**Supplied passage:**
FEWS NET noted that significantly below-average rainfall in the south, particularly in Gaza Province, and parts of central Mozambique has continued, and has already led to crop failure in some southern areas. A mid-January FEWS NET assessment to parts of Gaza Province, which had received less than 55 per cent of normal rainfall since October 2017, confirmed the effects of the ongoing water stress. In Guijá District and parts of other neighbouring districts, the first cropping season failed, and poor households were preparing for the second season but finding it challenging to afford and acquire needed seeds.
While the updated forecast for 2018 indicates normal to below-normal rainfall in much of the south, the current dryness continues to negatively affect cropping conditions. Staple food prices, particularly of maize grain, have been atypical, as they have not seasonally increased. Maize grain prices have generally remained consistently stable since July/August and are on average well below last year’s prices by 61 per cent and below the five-year average by 28 per cent.
Given the prospects of a poor harvest from the current cropping season in the south, maize grain prices in southern markets may increase through March. Overall, Minimal level of food insecurity (IPC Phase 1) persist countrywide, except for Crisis (IPC Phase 3) outcomes in parts of north-western Sofala Province and Stressed (IPC Phase 2) outcomes in other parts of Sofala, Tete, and Manica provinces.

**Short problem 1:**
Copy the listing word for word, from the line with "Viewport: 1100px width, 773px" up to and including the line with "(x=68, y=100)".

**Records for this task:**
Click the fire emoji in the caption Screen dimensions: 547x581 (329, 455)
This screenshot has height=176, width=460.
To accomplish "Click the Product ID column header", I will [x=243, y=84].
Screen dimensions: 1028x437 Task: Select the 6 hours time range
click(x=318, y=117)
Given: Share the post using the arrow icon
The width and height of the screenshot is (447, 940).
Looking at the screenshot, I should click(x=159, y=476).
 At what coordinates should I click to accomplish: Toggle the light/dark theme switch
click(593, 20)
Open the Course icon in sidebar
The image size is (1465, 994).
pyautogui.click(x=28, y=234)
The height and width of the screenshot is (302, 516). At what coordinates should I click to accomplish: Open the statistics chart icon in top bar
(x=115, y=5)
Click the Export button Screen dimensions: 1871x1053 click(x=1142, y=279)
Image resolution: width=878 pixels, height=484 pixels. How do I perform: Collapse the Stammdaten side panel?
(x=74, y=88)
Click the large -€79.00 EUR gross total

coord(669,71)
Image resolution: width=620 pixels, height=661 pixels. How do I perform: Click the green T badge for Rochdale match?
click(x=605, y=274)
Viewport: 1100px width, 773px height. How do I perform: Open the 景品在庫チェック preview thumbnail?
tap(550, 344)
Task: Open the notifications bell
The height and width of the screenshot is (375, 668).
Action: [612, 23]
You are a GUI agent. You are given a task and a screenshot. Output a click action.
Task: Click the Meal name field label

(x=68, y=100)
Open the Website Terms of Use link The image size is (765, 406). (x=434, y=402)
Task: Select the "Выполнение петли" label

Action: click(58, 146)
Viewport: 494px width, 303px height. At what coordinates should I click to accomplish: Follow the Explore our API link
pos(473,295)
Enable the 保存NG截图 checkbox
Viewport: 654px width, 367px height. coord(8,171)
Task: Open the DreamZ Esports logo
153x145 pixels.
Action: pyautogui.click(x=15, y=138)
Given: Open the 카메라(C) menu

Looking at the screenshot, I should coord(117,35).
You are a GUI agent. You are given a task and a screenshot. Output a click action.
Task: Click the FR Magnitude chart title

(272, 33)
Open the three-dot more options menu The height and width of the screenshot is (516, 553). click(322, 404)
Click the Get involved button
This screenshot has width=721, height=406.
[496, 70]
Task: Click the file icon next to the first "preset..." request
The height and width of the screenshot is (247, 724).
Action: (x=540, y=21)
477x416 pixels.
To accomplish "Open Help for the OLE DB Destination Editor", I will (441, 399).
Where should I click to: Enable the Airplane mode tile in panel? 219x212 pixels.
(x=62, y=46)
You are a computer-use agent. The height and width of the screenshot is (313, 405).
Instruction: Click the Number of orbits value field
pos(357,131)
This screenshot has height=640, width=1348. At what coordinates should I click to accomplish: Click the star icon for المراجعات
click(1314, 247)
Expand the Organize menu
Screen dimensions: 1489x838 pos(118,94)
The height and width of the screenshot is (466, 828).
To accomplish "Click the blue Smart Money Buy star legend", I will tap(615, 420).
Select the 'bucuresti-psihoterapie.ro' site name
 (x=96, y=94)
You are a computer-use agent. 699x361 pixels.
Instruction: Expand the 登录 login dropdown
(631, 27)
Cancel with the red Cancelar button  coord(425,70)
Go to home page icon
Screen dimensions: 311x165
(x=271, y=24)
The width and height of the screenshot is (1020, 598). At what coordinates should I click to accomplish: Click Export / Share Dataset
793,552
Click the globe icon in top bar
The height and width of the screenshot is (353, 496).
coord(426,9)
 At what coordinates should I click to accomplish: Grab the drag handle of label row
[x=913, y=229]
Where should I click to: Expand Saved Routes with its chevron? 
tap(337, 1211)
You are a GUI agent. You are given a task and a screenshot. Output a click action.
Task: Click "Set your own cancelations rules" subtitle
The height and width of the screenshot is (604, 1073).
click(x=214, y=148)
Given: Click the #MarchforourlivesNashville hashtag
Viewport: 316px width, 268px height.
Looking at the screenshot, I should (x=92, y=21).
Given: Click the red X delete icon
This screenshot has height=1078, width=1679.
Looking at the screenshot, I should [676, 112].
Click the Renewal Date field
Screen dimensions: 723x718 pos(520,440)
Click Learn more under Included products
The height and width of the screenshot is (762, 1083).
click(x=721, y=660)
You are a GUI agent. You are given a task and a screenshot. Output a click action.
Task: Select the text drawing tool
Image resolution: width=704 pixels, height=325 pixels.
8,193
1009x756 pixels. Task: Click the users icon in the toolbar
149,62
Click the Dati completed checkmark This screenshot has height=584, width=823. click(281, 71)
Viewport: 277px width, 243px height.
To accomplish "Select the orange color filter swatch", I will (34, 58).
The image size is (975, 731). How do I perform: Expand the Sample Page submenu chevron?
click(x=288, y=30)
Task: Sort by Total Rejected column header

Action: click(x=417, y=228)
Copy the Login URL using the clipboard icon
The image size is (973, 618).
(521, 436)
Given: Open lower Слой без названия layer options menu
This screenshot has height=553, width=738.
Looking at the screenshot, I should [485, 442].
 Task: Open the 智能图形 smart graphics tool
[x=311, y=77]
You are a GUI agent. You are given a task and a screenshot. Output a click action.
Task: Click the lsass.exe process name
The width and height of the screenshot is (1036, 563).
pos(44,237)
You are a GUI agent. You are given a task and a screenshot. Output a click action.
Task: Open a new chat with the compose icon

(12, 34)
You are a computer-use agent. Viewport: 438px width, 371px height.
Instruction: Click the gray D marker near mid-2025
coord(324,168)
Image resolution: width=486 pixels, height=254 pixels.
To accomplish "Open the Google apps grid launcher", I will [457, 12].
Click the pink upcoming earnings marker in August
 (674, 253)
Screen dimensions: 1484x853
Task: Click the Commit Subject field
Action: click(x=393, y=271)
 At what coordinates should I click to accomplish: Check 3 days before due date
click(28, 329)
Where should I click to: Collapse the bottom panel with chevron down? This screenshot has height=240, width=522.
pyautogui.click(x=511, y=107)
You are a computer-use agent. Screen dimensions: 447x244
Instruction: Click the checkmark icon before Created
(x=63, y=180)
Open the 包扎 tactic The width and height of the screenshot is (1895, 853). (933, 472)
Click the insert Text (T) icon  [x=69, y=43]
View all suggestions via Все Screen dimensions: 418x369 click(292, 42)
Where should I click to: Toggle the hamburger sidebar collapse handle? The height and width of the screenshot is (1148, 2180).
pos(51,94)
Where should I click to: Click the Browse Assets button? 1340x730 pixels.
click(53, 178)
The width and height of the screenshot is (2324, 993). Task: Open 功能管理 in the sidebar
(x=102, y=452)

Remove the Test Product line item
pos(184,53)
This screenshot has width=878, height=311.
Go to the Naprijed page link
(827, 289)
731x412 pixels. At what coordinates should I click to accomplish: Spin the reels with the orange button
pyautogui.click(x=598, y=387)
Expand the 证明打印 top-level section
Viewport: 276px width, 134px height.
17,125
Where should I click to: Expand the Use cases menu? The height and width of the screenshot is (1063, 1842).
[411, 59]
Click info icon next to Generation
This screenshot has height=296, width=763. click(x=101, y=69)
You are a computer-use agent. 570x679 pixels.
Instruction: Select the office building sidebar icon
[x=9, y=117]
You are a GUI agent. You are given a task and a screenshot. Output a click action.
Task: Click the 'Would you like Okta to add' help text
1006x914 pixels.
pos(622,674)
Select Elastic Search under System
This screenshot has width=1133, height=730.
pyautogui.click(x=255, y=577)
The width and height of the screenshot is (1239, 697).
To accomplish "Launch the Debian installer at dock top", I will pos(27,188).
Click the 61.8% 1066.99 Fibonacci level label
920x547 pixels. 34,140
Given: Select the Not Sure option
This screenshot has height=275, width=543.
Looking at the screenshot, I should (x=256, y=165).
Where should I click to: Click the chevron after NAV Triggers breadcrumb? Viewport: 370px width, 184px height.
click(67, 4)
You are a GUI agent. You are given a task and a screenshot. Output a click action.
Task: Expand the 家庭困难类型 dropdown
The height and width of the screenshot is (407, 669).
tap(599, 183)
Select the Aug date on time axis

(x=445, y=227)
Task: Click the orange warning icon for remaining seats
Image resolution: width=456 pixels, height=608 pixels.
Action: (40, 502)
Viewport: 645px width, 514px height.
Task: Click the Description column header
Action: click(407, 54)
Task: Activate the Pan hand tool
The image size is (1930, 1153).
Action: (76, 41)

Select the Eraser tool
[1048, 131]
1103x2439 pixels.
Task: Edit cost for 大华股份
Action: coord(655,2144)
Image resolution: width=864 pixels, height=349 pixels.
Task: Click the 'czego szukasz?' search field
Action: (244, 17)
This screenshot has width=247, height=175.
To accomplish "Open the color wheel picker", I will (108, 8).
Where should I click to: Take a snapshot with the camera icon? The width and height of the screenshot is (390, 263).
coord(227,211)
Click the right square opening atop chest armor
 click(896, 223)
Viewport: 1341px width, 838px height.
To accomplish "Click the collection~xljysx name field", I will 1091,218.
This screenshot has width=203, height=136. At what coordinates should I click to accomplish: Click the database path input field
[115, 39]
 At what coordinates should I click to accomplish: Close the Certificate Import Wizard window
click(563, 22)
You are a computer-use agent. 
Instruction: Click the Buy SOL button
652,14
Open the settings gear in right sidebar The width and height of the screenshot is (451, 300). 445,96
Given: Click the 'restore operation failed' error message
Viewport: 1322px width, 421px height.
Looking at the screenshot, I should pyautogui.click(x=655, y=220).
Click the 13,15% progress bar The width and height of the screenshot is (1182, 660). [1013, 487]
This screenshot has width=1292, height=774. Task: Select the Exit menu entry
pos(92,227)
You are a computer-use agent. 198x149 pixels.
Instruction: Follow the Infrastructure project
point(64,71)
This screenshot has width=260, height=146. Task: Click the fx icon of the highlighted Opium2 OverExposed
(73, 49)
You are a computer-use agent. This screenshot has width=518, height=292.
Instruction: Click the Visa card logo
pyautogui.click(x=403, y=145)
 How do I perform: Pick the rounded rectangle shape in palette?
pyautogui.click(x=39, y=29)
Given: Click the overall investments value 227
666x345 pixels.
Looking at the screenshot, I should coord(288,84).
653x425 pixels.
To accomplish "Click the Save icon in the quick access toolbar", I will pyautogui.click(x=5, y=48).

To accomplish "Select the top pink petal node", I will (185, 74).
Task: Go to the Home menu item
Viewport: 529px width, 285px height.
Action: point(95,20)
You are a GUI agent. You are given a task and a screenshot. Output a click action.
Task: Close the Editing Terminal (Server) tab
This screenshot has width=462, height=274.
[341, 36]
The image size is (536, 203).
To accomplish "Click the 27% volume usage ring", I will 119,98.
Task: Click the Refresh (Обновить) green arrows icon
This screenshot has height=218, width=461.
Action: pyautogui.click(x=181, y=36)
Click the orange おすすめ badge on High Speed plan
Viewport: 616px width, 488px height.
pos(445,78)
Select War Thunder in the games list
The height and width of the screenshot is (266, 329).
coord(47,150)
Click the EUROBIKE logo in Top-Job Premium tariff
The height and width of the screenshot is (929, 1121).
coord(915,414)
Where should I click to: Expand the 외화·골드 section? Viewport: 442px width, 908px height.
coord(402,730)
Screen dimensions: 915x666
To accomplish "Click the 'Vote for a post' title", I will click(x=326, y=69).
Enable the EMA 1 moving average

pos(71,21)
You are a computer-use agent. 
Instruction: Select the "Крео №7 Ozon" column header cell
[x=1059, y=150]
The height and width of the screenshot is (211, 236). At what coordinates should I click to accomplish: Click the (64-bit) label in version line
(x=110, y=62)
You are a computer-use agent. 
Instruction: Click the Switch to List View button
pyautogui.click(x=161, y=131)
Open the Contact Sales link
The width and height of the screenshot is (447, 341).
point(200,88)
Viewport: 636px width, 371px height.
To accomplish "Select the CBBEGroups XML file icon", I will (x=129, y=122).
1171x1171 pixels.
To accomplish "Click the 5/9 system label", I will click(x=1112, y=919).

**Short problem 2:**
Based on the Mozambique rainfall report, do these statements hold? Answer yes or no for each, quoting the words that decide it. (a) Parts of Gaza Province had received less than 55 per cent of normal rainfall since October 2017. (b) Maize grain prices have risen sharply since July/August. (c) Crisis (IPC Phase 3) outcomes are reported in parts of Tete Province.

**Complete answer 1:**
Viewport: 1100px width, 773px height. How do I perform: Open the 景品在庫チェック preview thumbnail?
tap(550, 344)
Task: Open the notifications bell
The height and width of the screenshot is (375, 668).
Action: [612, 23]
You are a GUI agent. You are given a task and a screenshot. Output a click action.
Task: Click the Meal name field label

(x=68, y=100)

**Complete answer 2:**
(a) Yes: "which had received less than 55 per cent of normal rainfall since October 2017"
(b) No: "Maize grain prices have generally remained consistently stable since July/August"
(c) No: "Crisis (IPC Phase 3) outcomes in parts of north-western Sofala Province"